Royal Reels: Gambling


I had never heard of a rectigraph prior to this cover, but the city of Rochester, New York gave me a clue as to what it might be. This cover had a fine copy of the first issue of the blue 2½d ‘Kangaroo on a Map of Australia’ stamp which was issued on 27 January 1913, and ruling out the same stamp with the second watermark issued in July 1915. The roller cancel clearly showed that it was cancelled at SYDNEY/ 7/ 27 MR-10AM/ N.S.W/ 1915. The sender W.M. Field , 398 Park Rd., Sydney has not been identified and the reverse was not seen (Figure 1).

The growth of business in the early 1900s created the need for a more efficient means of transcription than hand copying. Carbon paper was first used in the early 1800s and by the late 1840s copying presses were used to copy outgoing correspondence. One by one, other methods appeared, among them were manifold writers (used by Mark Twain), copying baths, copying books and roller copiers. One of the most significant was the Blue process in the 1870s, which was mainly used to make blueprints of architectural and engineering drawings. Stencil duplicators (mimeograph machines) were produced in 1874, and the Cyclostyle in 1891. All were manual, most involved messy fluids and were prone to accidents.

George C. Beidler of Oklahoma City founded the Rectigraph Company in 1906 or 1907, producing the first photographic copying machines, and he moved the company to Rochester NY in 1909 to be closer to the Haloid Company his main source of photographic paper and chemicals. The Rectigraph Company was acquired by the Haloid Company in 1935 and in 1948 Haloid purchased the rights to produce Carlson’s xerographic equipment. In 1958 the firm was reorganized to Haloid Xerox Inc., which in 1961 was renamed Xerox Corporation. Haloid continued selling Retigraph machines into the 1960s. A picture of the Rectigraph with a copy board made by the Rectigraph Company in Rochester N.Y. is seen in Figure 2.

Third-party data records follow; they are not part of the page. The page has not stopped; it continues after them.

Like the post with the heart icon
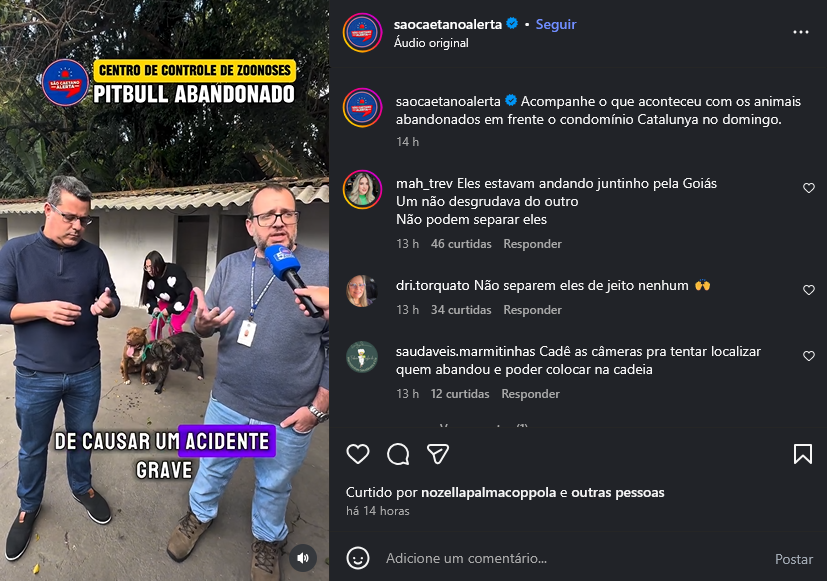Image resolution: width=827 pixels, height=581 pixels. click(x=358, y=454)
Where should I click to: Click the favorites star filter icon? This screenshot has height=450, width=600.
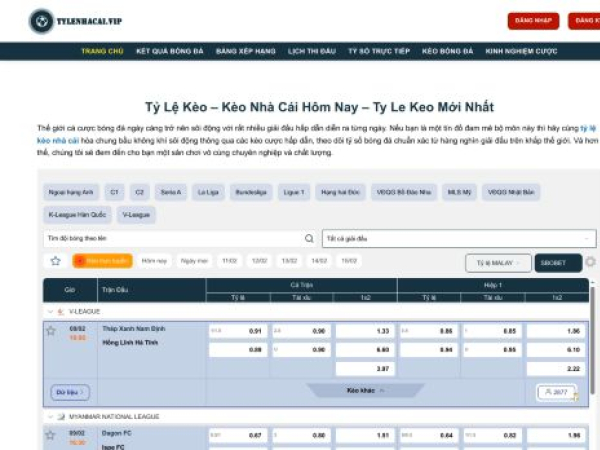pos(56,262)
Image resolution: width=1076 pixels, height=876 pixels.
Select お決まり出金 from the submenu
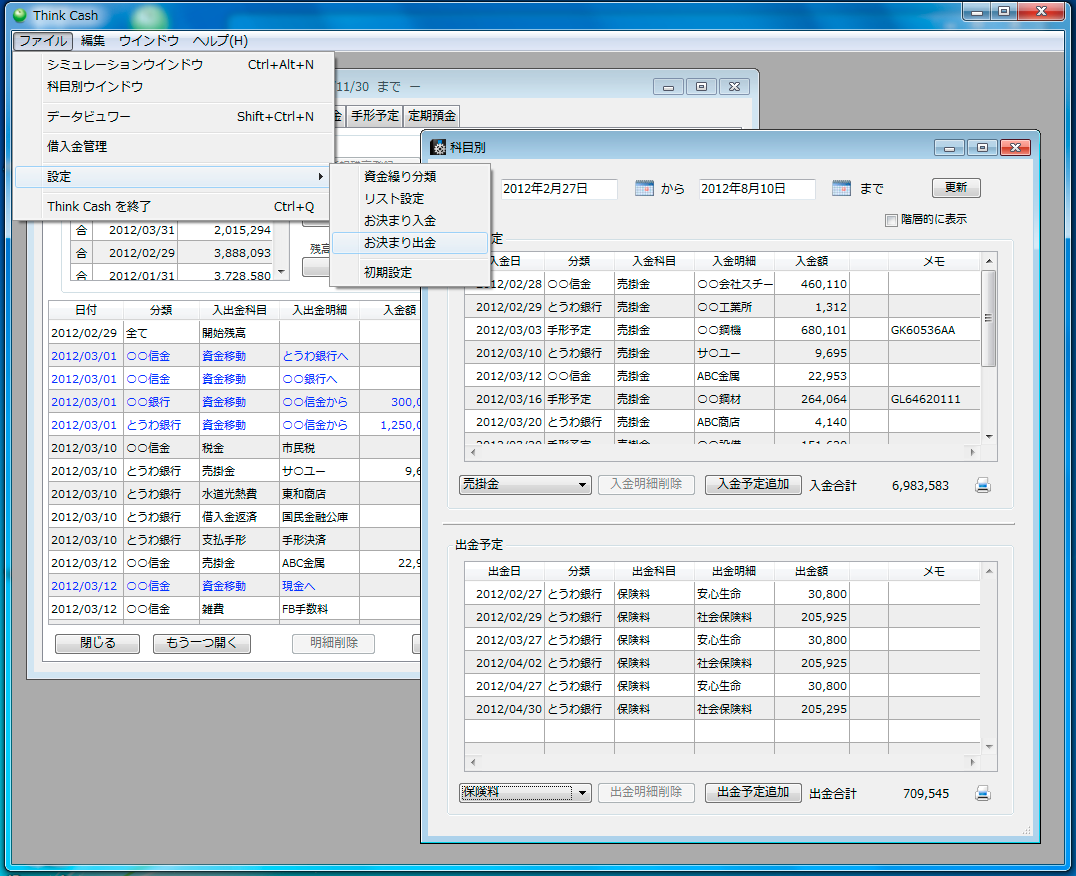[400, 243]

The Rectigraph’s main competition was from the Photostat Corp. (an affiliate of Eastman Kodak) which during 1907-11, also combined a large camera and a developing machine and used sensitized paper. The Rectigraph’s first print taken from the original was a ‘black’ print and a white ‘positive’ print of the original was made by re-photographing the black print. A 1914 Rectigraph advertisement stated that the U.S. government had been using Rectigraphs for four years and that the machines were also being used by insurance companies as well as abstract and title companies.. Rectigraph machines were sold for $500 to $850 in the early 1900s.

The Rectigraph was one of the more popular machines in the early half of the last century that could photograph documents to make accurate copies. The photographic process, while technically pretty good, was obviously difficult and costly, and certainly not the push-button solution to copying that was needed. The Haloid company, sellers of the Rectigraph, would soon expand from their photographic roots to become the Xerox Corporation. This 1943 Haloid advertisement shows a more modern design for the Rectigraph (Figure 3).